The behavior we saw on one of our zookeeper clients is as follows. The
session expires on the client, it assumes the ephemeral nodes are deleted,
so it establishes a new session with zookeeper and tries to re-create the
ephemeral nodes. However, when it tries to re-create the ephemeral node,
zookeeper throws back a NodeExists error code. Now this is legitimate
during a session disconnect event (since zkclient automatically retries the
operation and raises a NodeExists error). Also by design, Kafka doesn't
have multiple clients create the same ephemeral node, so Kafka server
assumes the NodeExists is normal. However, after a few seconds zookeeper
deletes that ephemeral node. So from the client's perspective, even though
the client has a new valid session, its ephemeral node is gone.

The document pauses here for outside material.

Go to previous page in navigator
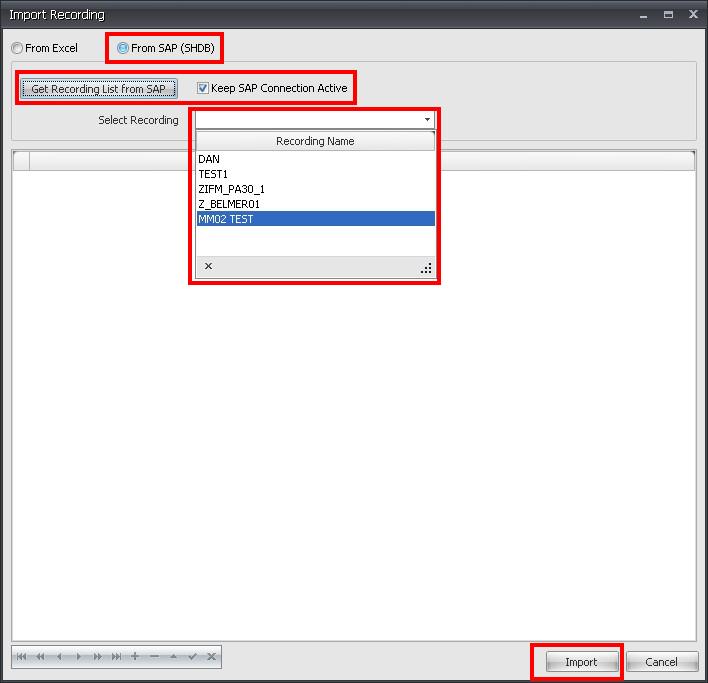The width and height of the screenshot is (708, 683). point(41,657)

After poking at the transaction and log4j logs, I saw that the NodeExists
was because the zookeeper leader had retained the ephemeral node from the
previous expired session. It turns out that it notified the client of the
session expiration before actually deleting the ephemeral node. It is also
worth noting that the previous session was expired due to a long fsync
operation on the zookeeper leader. After it returned from the fsync, it had
a whole bunch of sessions to expire.
In this case, it seems that zookeeper should not notify the client that the
session is expired until the ephemeral node information is actually gone.
Or maybe I'm not clear on what the guarantees from zookeeper are, across
sessions from the same client.